» Records for this exercise:
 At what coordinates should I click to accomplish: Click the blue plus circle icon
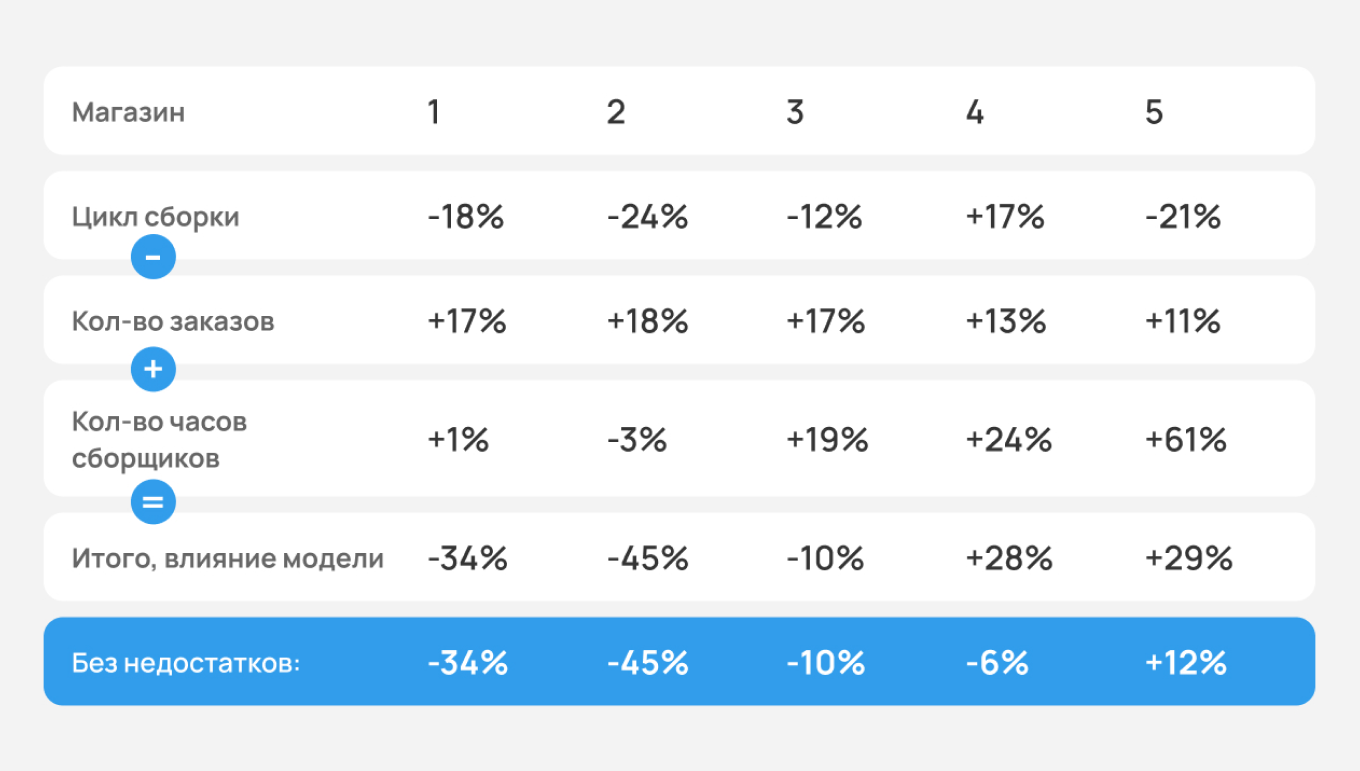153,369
...
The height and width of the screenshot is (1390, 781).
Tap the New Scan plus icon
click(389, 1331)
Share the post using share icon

» Assignment: Look above for the line with "The height and"; retype exactly that line, every line after it up to the line with "Share the post using share icon", and that line too, nothing else.

» Task output:
The height and width of the screenshot is (1390, 781).
Tap the New Scan plus icon
click(389, 1331)
Share the post using share icon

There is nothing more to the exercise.